* [What to work on]:
Answer each question from the discussion text below.
(a) What does the text say the event distributor is itself?
(b) What goal of the thread is stated?
(c) Who linked to an amusing rant?

Yeah, Jonathan, me too. And in my case not only declarative but algebraic. The problem with algebraic approaches to the problem we’re discussing is that there seems to be something cross-cutting and hierarchy-subverting at play.
You can restore some order by having the processing function for controls accept the current context (e.g. mouse and key state) and return an action. The event distributor, itself a control, could take these actions that bubble up from its delegates and either act on them (e.g. setting a certain control as hot until further notice, which will affect event distribution) or bubble them further up.
Per,
Bubbling events through the UI is in general a bad idea, and non-modular; it creates a recursive path through the system that makes debugging difficult, especially when event handlers can be dynamically plugged into the system. What is your *actual* intention? Put another way, I would like to see code that proves me wrong.
If you have been following the thread, you should know the intention. The goal is composability of interactions; an example is how to handle apparently non-modular features such as mouse capture without resorting to monolithic imperative kludges.
In my very loosely sketched proposal, you seem to have latched on to the metaphor of bubbling and made some fanciful extrapolations. There is no dynamic plugging of event handlers into the system in anything like the usual sense; that whole premise implies control state fragmentation and inversion of control, which is what I want to avoid.
Speaking of Haskell, Z-Bo linked to an amusing rant.

* [Stored data]:
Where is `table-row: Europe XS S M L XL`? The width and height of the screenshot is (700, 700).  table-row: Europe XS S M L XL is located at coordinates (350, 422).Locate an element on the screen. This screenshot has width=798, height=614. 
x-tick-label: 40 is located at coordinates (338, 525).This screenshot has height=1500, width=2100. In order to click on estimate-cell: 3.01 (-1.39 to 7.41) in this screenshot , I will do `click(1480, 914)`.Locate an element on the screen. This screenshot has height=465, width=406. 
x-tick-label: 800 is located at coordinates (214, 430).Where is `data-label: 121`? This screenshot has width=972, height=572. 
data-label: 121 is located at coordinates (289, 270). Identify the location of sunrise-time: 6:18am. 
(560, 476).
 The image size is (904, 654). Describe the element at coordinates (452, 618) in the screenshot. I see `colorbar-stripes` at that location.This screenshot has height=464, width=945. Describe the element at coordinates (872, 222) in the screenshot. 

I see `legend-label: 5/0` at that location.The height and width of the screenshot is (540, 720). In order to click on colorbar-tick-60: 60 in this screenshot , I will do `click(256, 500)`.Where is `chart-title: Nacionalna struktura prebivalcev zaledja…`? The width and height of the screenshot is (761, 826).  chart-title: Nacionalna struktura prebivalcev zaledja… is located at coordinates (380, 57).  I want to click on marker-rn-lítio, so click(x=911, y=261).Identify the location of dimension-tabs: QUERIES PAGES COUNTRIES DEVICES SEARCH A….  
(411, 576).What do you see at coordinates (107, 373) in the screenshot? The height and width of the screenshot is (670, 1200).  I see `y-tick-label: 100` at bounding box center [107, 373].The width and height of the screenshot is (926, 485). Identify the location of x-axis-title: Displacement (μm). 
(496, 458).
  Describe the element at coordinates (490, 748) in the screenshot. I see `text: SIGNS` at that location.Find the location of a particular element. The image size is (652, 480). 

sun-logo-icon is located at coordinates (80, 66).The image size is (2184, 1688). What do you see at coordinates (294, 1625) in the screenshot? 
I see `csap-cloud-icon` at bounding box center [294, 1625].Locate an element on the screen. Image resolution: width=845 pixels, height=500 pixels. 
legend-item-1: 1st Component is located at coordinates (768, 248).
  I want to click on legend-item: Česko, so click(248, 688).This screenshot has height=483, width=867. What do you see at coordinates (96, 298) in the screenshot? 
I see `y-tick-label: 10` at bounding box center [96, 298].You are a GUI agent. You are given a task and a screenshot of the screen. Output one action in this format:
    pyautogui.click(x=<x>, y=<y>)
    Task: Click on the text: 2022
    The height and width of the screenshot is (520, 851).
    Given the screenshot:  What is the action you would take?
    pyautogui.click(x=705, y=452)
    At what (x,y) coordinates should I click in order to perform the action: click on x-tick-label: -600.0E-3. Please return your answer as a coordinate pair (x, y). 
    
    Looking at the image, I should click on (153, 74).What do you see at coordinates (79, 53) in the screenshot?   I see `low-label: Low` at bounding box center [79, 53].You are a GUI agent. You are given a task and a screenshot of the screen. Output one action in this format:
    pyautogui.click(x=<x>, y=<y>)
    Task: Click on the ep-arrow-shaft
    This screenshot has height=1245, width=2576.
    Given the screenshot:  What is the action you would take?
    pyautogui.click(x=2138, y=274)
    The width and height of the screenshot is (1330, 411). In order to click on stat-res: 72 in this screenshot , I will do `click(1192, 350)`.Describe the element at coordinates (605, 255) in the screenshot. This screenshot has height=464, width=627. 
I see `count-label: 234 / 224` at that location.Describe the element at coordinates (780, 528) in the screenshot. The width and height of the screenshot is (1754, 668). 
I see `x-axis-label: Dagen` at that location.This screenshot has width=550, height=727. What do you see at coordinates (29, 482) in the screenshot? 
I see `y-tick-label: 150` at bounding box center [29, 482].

* [Solution below]:
(a) A control.
(b) Composability of interactions.
(c) Z-Bo.